AIM OF THE EXERCISE -
Nothing but the lines from the one containing "You are a computer-use agent. The" through the last line of the records below should be written out, each exactly as it stands.

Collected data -
^^^^^^^^
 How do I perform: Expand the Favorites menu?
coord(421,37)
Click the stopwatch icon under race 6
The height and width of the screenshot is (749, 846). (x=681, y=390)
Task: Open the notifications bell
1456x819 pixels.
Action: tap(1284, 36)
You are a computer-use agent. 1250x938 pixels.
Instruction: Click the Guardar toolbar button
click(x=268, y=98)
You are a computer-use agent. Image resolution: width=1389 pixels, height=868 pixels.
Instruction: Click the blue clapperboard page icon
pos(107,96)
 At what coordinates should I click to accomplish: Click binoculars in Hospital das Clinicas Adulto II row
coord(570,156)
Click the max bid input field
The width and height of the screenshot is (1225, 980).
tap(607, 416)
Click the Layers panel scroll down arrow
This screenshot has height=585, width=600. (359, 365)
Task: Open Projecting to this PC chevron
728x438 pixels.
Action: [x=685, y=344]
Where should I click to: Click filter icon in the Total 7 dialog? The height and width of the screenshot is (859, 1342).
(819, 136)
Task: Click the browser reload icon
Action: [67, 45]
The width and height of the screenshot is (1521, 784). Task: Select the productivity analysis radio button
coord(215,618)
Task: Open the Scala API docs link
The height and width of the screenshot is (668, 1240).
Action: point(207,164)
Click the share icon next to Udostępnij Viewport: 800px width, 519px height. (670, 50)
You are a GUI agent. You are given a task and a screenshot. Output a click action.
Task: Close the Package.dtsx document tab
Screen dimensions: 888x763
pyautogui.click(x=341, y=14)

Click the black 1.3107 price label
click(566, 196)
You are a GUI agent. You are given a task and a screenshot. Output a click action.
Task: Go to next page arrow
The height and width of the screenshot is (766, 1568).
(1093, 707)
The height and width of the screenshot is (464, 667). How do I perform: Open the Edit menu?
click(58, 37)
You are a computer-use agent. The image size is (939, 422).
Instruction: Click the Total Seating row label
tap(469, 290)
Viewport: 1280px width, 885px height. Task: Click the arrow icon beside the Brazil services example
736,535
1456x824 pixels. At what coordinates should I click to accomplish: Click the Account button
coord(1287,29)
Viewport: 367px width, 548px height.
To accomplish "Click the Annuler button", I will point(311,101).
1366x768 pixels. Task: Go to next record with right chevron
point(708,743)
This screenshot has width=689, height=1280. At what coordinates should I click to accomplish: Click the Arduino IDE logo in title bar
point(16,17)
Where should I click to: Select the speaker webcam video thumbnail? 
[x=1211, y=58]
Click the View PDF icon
^^^^^^^^
RESULT -
You are a computer-use agent. The image size is (939, 422).
Instruction: Click the Total Seating row label
tap(469, 290)
Viewport: 1280px width, 885px height. Task: Click the arrow icon beside the Brazil services example
736,535
1456x824 pixels. At what coordinates should I click to accomplish: Click the Account button
coord(1287,29)
Viewport: 367px width, 548px height.
To accomplish "Click the Annuler button", I will point(311,101).
1366x768 pixels. Task: Go to next record with right chevron
point(708,743)
This screenshot has width=689, height=1280. At what coordinates should I click to accomplish: Click the Arduino IDE logo in title bar
point(16,17)
Where should I click to: Select the speaker webcam video thumbnail? 
[x=1211, y=58]
Click the View PDF icon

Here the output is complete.